---------- EXTRAIT À LIRE ----------

Le maire Stéphane Maher lors de l'assemblée du conseil municipal de Saint-Jérôme le 20 novembre 2018.

Le maire Stéphane Maher lors de l'assemblée du conseil municipal de Saint-Jérôme le 20 novembre 2018.

Le maire de Saint-Jérôme ignore le protocole en voulant reconduire le mandat de Gilles Robert

Charles Michaud

Le maire de Saint-Jérôme a ignoré la requête d’une conseillère municipale de prendre un mois pour réfléchir à la possibilité d’avoir une rotation au poste de maire suppléant, occupé par Gilles Robert depuis l’élection de Stéphane Maher en 2013.

La proposition visait à nommer Gilles Robert maire suppléant pour 12 mois à compter du 1er décembre était à l’ordre du jour de la séance du conseil du mardi 20 novembre. Une résolution qui a été officiellement proposée par le conseiller François Poirier.

Un amendement proposé par Nathalie Lasalle en faveur de la parité

Comme il est habituel pour les propositions d’être acceptées unanimement, la conseillère Nathalie Lasalle a dû interrompre le maire pour formuler un amendement à la proposition.

----------

→ OBJECTIF A: Comptez les lignes des enregistrements où figure le mot « This » et indiquez uniquement ce nombre.
Le texte et les enregistrements n'ont aucun rapport entre eux.

---------- ENREGISTREMENTS À TRAITER ----------

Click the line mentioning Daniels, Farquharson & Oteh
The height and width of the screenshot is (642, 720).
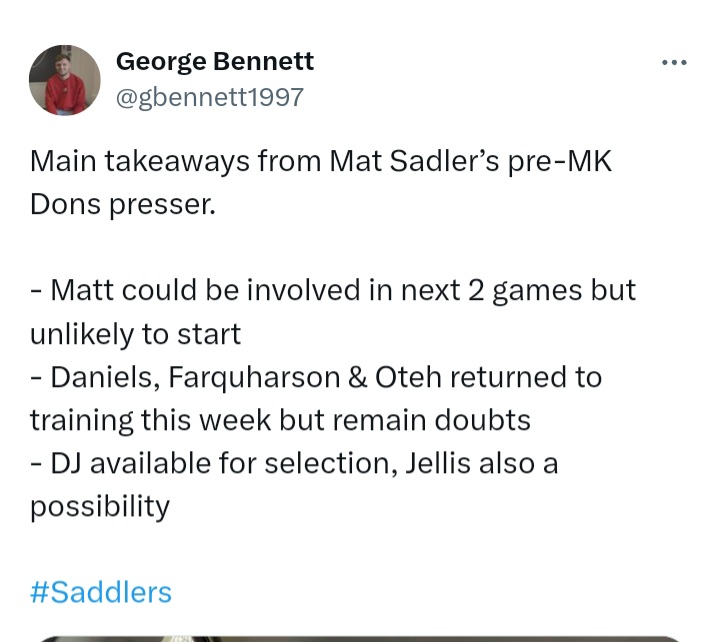coord(316,398)
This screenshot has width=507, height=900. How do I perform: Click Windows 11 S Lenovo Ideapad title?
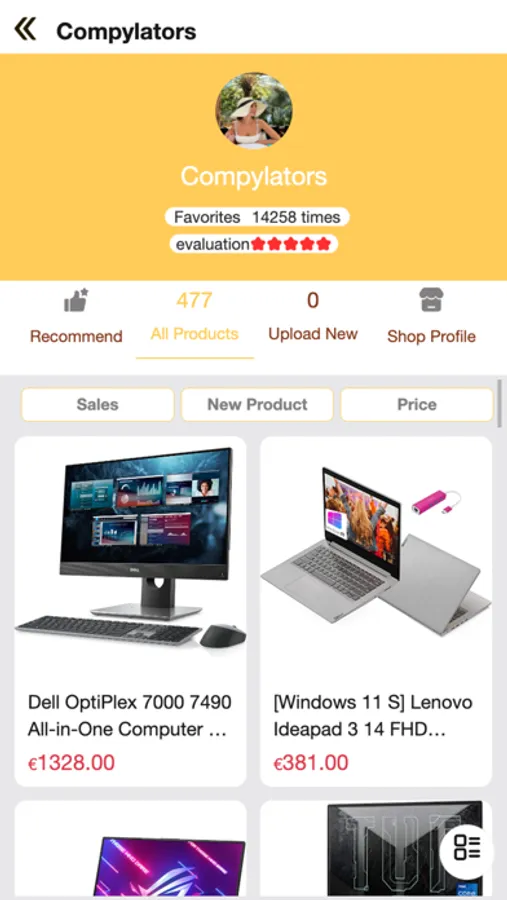(373, 716)
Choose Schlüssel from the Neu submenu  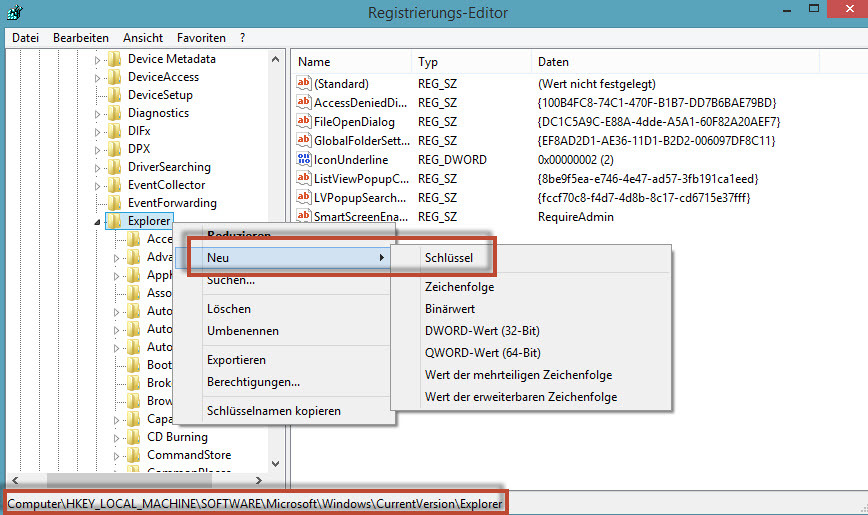point(449,258)
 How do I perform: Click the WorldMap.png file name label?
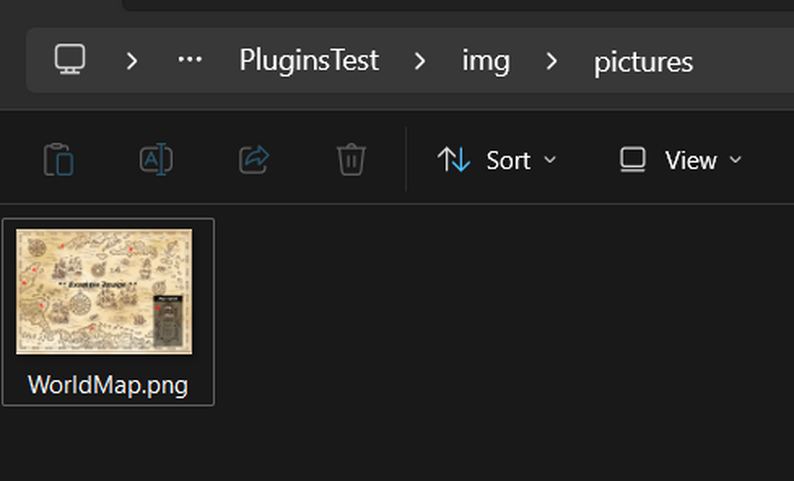click(x=108, y=385)
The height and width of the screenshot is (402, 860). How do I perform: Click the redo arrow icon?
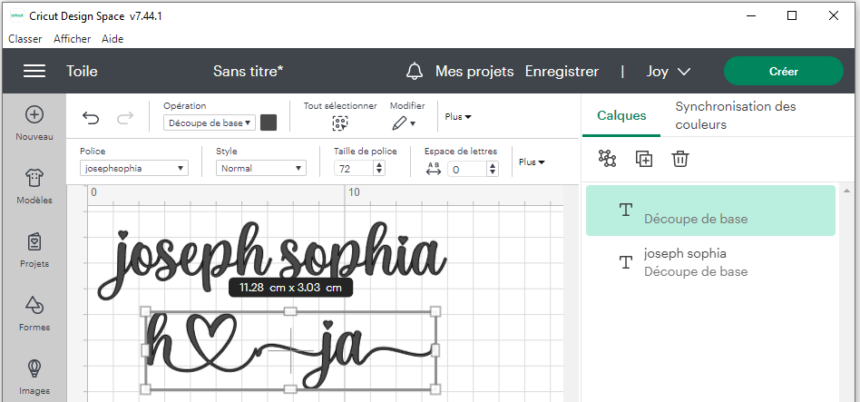(125, 118)
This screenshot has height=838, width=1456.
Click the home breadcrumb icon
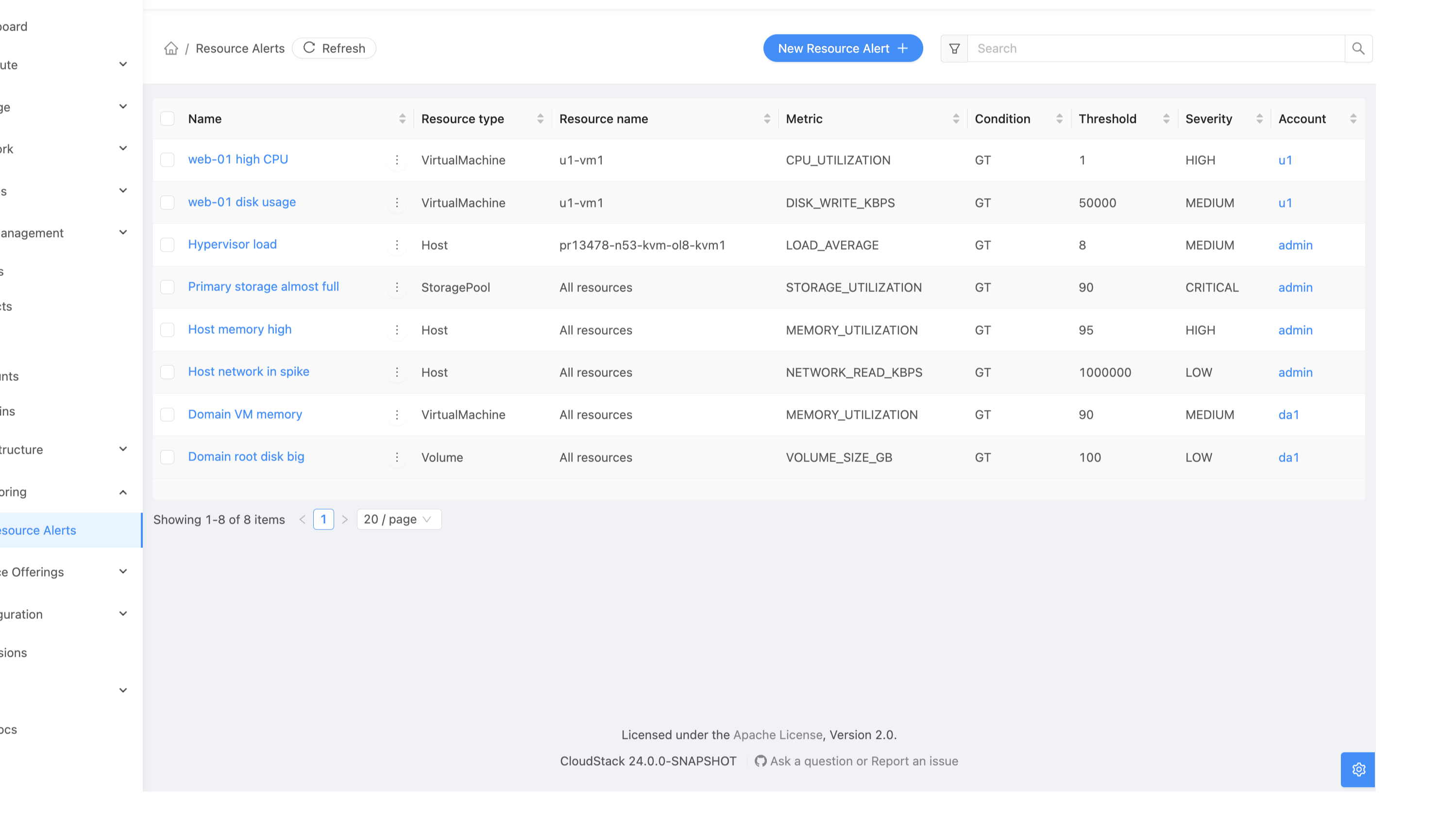[x=171, y=49]
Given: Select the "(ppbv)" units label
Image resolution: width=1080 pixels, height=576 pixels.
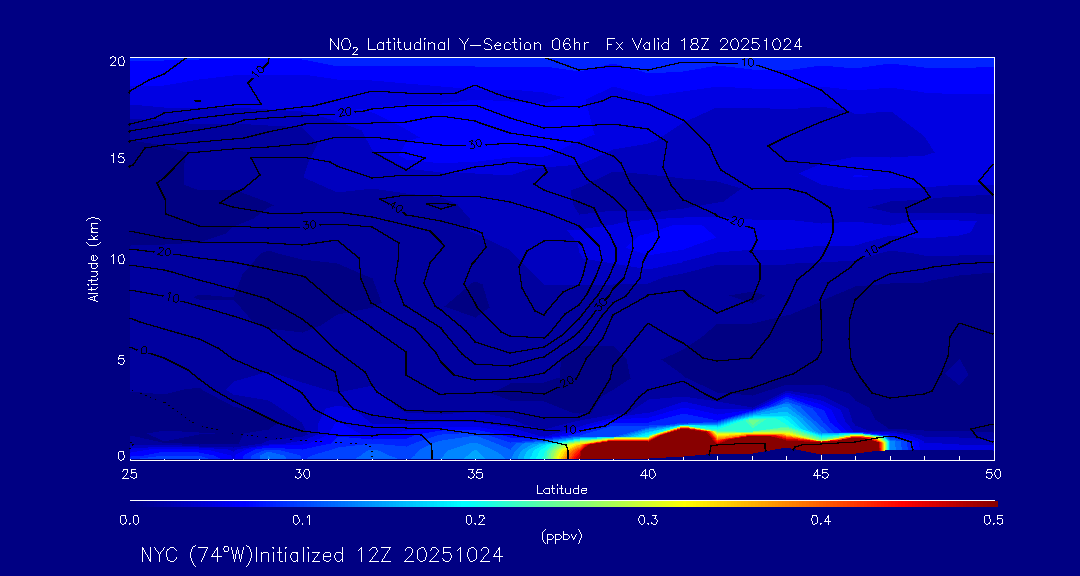Looking at the screenshot, I should (x=561, y=536).
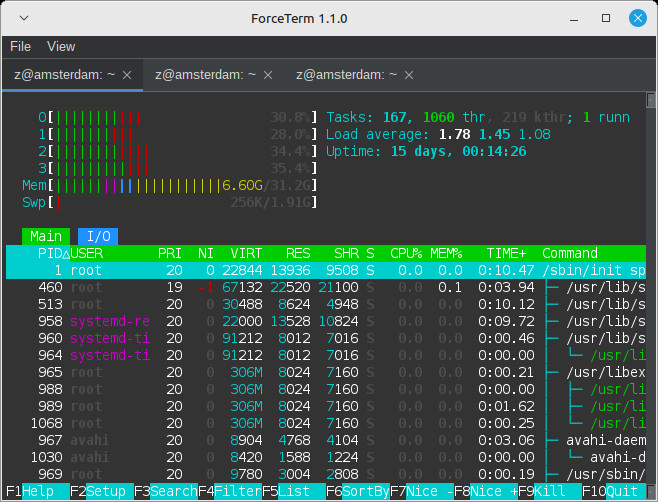
Task: Select htop's Main tab
Action: [47, 236]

----------

→ OBJECTIF B: Reproduisez à l'identique le passage de l'article sur le maire de Saint-Jérôme qui commence par « Charles Michaud » et se poursuit jusqu'à « conseiller François Poirier. ».

→ RÉPONSE A: 2

→ RÉPONSE B:
Charles Michaud

Le maire de Saint-Jérôme a ignoré la requête d’une conseillère municipale de prendre un mois pour réfléchir à la possibilité d’avoir une rotation au poste de maire suppléant, occupé par Gilles Robert depuis l’élection de Stéphane Maher en 2013.

La proposition visait à nommer Gilles Robert maire suppléant pour 12 mois à compter du 1er décembre était à l’ordre du jour de la séance du conseil du mardi 20 novembre. Une résolution qui a été officiellement proposée par le conseiller François Poirier.